## Text block
## Start

Thoughts About Tiny Houses: When is Small Too Small?

by ziggy on May 8, 2012 -- 9 comments -- Follow

The Good Life

I have zero doubts that the average American house is way, way too big and consumes far too much energy (in its construction, and especially through its use), and produces far too much waste. This is a huge problem.

Thankfully, there is now a shift towards a tiny house movement, with some forward-thinking folks designing, building, and residing in ever smaller homes, in opposition to the “bigger is better” mentality that has plagued modern American homes. But when is small just too small to be practical? How realistic are tiny homes for a non-consumer lifestyle?

I’ve been pondering that question recently. For individuals living a more “conventional” lifestyle, with a full-time job, perhaps a commuter job, who shop for groceries and do not grow much or any of their own food, who live in the city or suburbs, who do not have work that involves the land, or farming… the need for a lot of space is indeed questionable. As many people are familiar, if there is space to fill, it will get filled (see: your parent’s attic full of crap that no one has sifted through in years).

As a homesteader, a food producer, an aspiring self-sufficient type, or some one that lives in a rural setting, etc., space is valuable, and a necessity. Have a significant-sized garden? You’ll probably want to can and put up a lot of your homegrown food, and quart jars take up a lot of space. Do you raise animals? Where are you going to process wool, or make the cheese from this morning’s milk, or make your sausage from your pig in the fall? Probably not in your 120 square foot home.

## End

## Data shown
## Start

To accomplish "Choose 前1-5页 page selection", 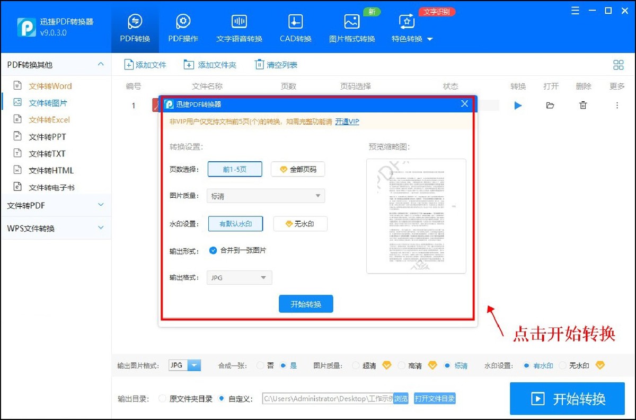I will coord(235,169).
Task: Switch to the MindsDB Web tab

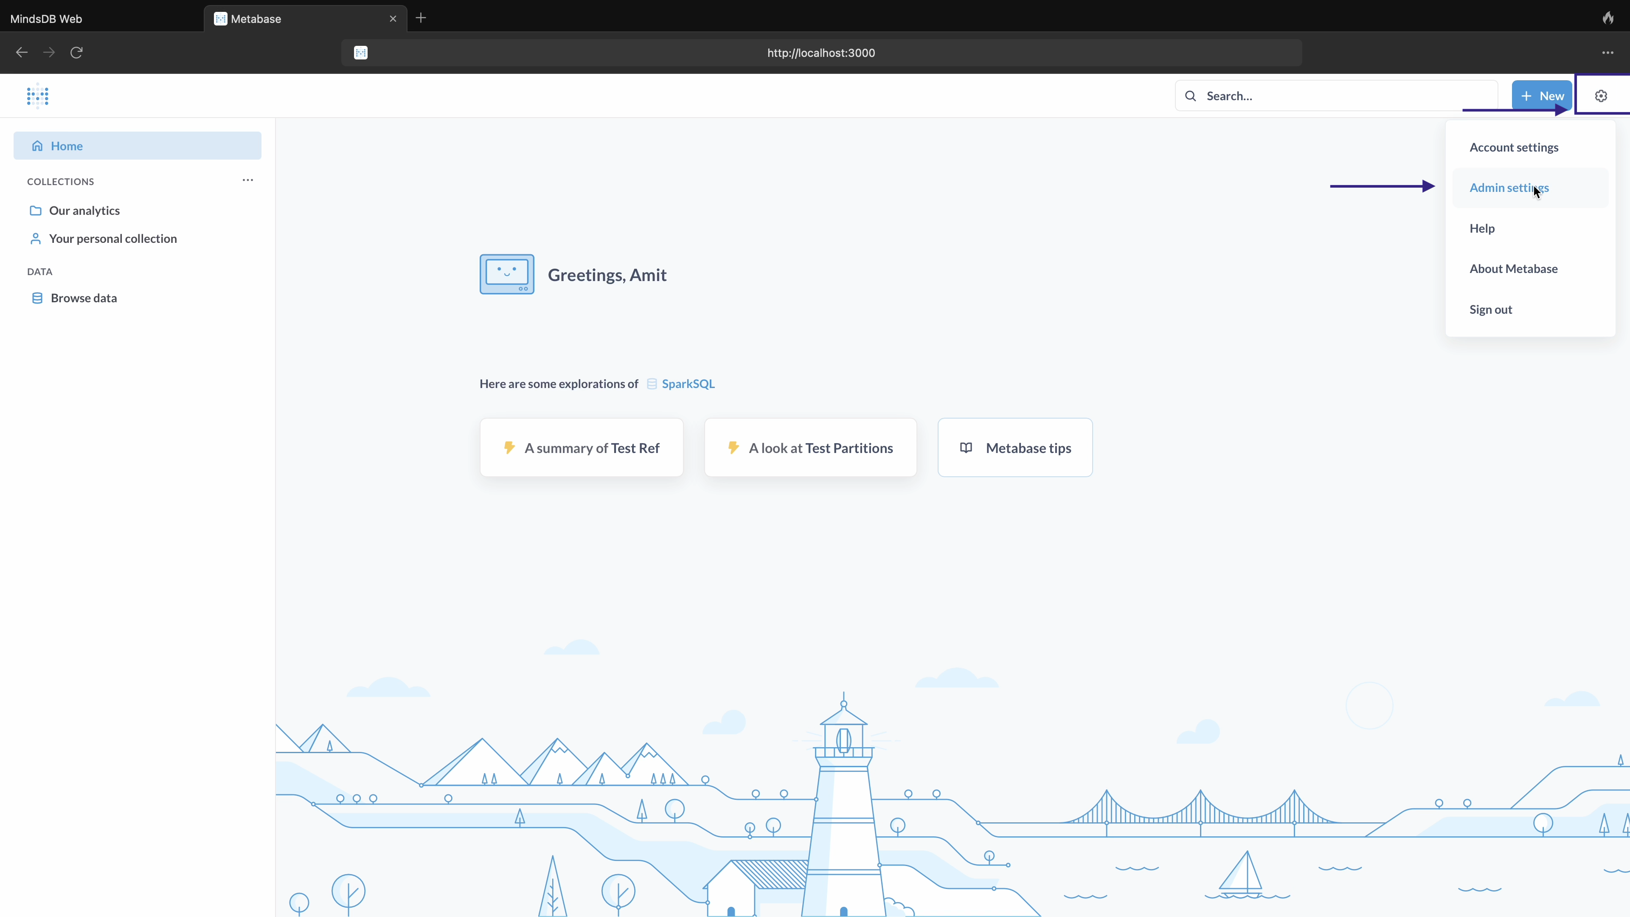Action: coord(46,19)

## End

## Problems to solve
A - In the post on tiny houses, what size of home does the writer say is probably not where you would make sausage from your pig?
B - Translate this sentence from the post on tiny houses into Spanish: "You’ll probably want to can and put up a lot of your homegrown food, and quart jars take up a lot of space."
C - Pick up the post on tiny houses right after its last sentence and write the next part.

## The replies
A - A 120 square foot home.

B - Probablemente querrás enlatar y guardar gran parte de los alimentos que cultivas en casa, y los frascos de un cuarto de galón ocupan mucho espacio.

C -
I suppose my question is: where do you draw the line on tiny houses, especially if you do work or maintain a lifestyle that involves providing more for yourself? You simply couldn’t put up 200 quart jars of food in a small space.

I think it is important to recognize that American homes are, on the whole, way too big, and those folks leading more “conventional” (for lack of a better word) lives could probably benefit from downsizing their space. (Middle class Americans are probably familiar with that one room in their house that almost no one ever uses, or the one or two that are completely full of crap. Wealthy Americans probably have half a dozen or more of those rooms.)

I’ll speak for myself here (as someone who is trying to provide more for myself) that space is definitely a premium, and I am frugal with the space that I build for myself, but there is definitely a threshold at which a space is not useful, since growing your own food, raising chickens, keeping bees, making candles, woodworking, home building, etc. — all that stuff takes space. Tools and equipment take space. Preserved food takes space. A tiny home would never be enough.

(By the way, yes, my current home is very small at 200 square feet, but I am in a unique position living at Dancing Rabbit because I share kitchen space, showers and toilets, and computer space elsewhere. So really, my “home” is more than the 200 square feet that I sleep in.)

Just food for thought.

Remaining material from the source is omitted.